- **EXERCISE DESCRIPTION**
Please retype the data below exactly, stopping after the line with "RESOURCES [button] (1132, 33)" and skipping every picture.

[Saved data entries]
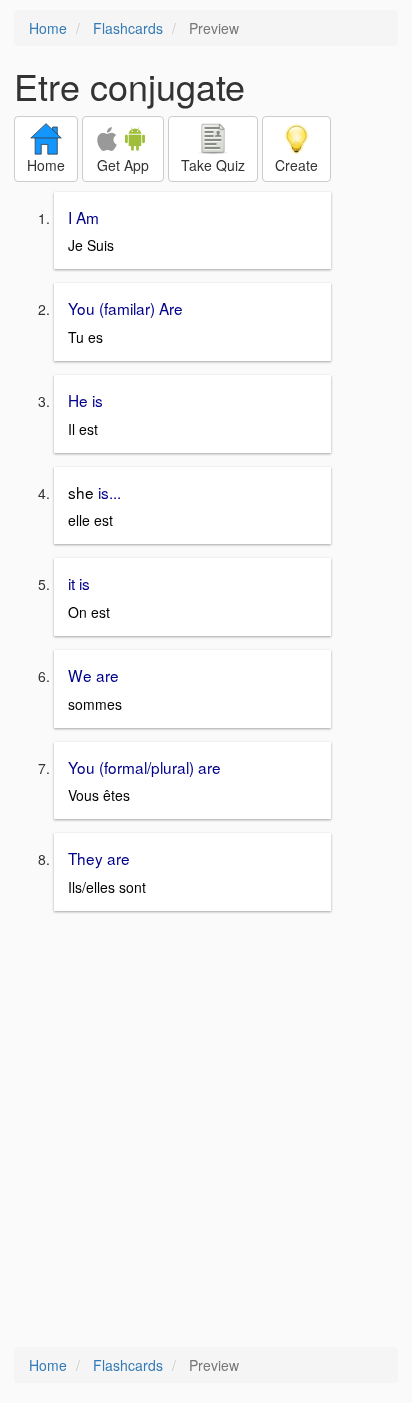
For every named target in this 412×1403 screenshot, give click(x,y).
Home (48, 28)
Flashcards (128, 28)
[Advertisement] (206, 1131)
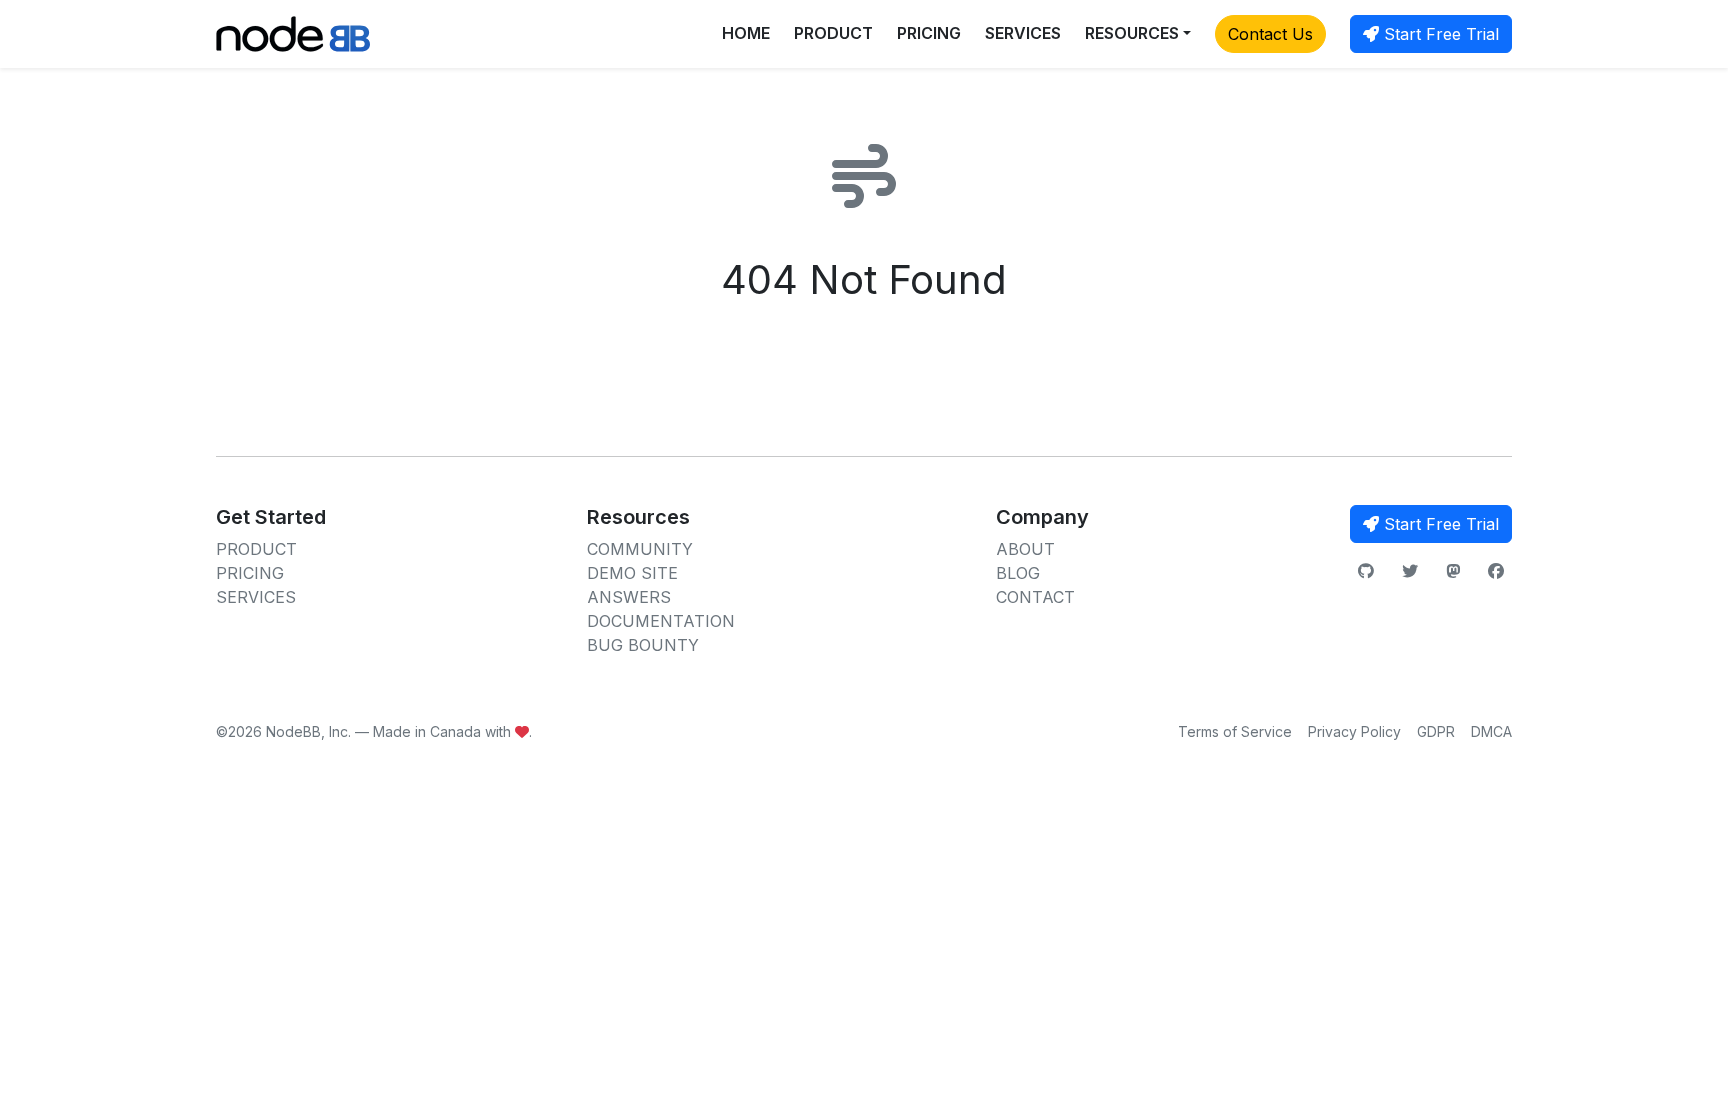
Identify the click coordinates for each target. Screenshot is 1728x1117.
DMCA (1491, 731)
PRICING (929, 33)
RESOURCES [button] (1132, 33)
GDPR (1436, 731)
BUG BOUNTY (643, 645)
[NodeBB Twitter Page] (1410, 571)
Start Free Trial (1439, 34)
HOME (746, 33)
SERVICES (1023, 33)
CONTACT (1035, 597)
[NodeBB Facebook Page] (1496, 571)
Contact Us (1270, 34)
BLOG (1018, 573)
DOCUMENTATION (661, 621)
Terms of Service (1235, 731)
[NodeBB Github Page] (1366, 571)
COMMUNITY (640, 549)
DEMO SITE (632, 573)
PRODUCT (833, 33)
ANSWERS (629, 597)
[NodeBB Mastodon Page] (1453, 571)
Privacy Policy (1354, 731)
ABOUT (1025, 549)
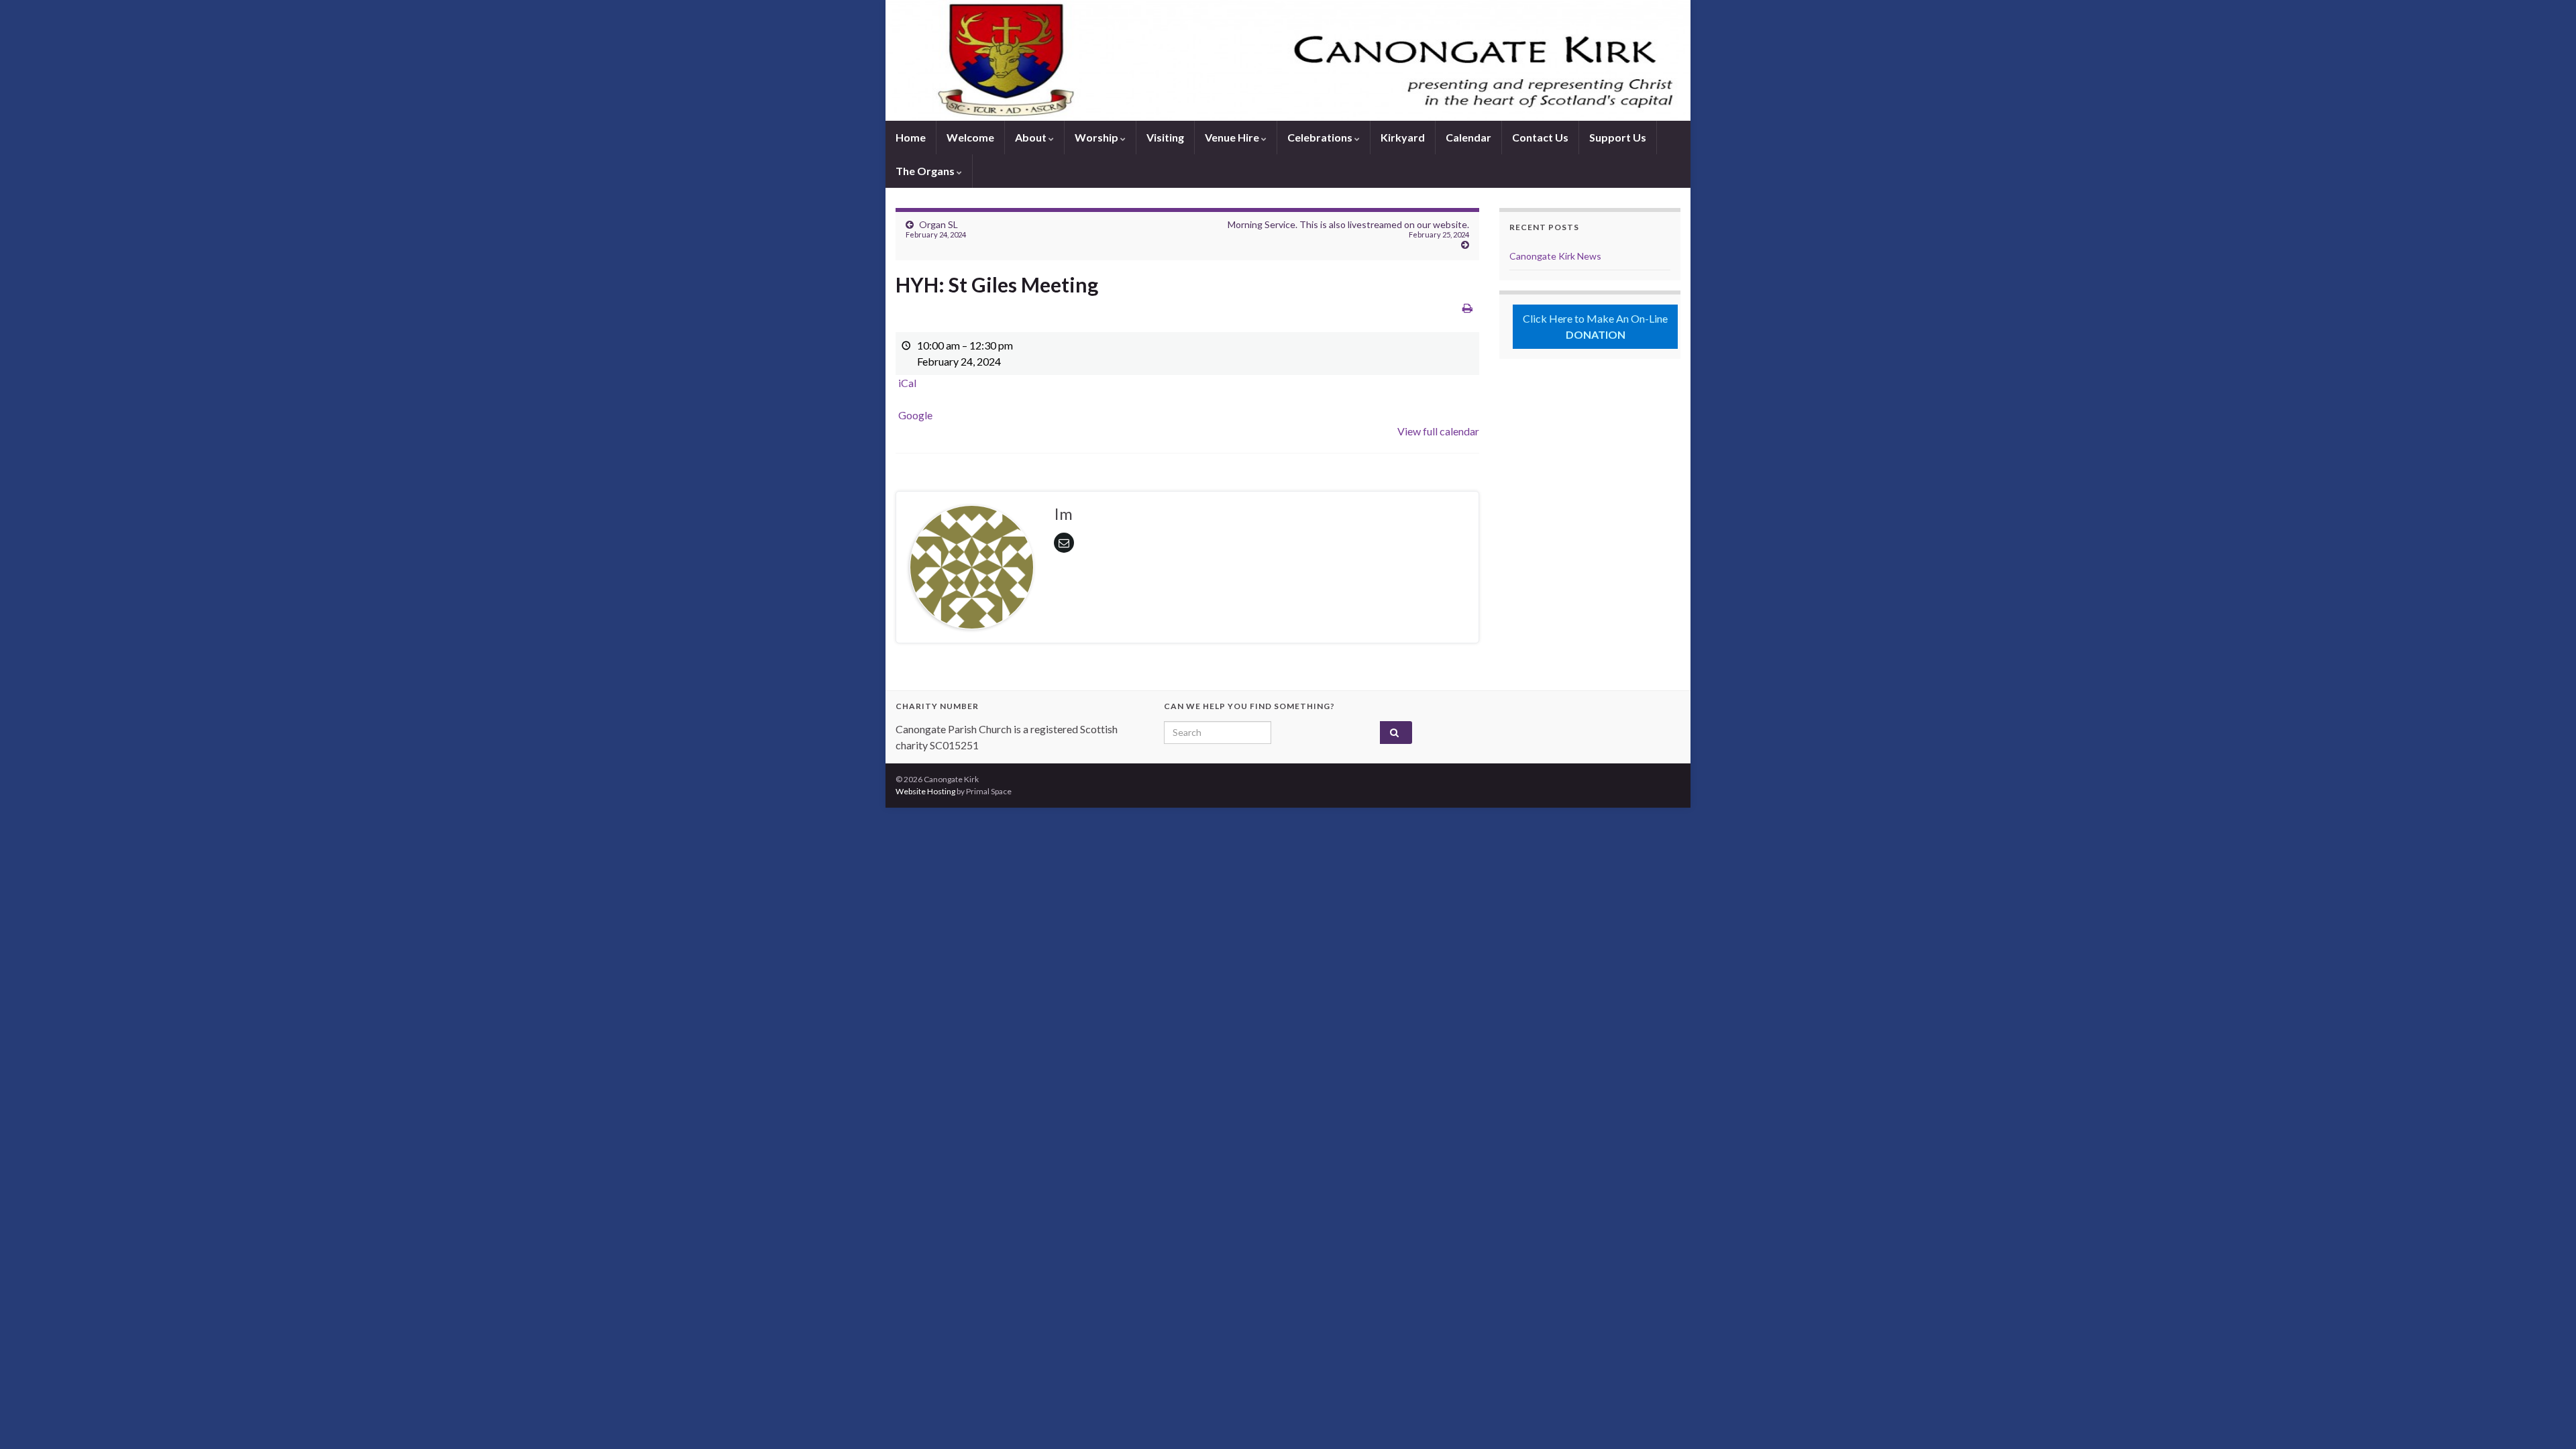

- **EXERCISE RESULT**
For every named target in this 412×1403 screenshot, give click(x,y).
Home (48, 28)
Flashcards (128, 28)
[Advertisement] (206, 1131)
Identify the click coordinates for each target. Screenshot is 1728x1117.
DMCA (1491, 731)
PRICING (929, 33)
RESOURCES [button] (1132, 33)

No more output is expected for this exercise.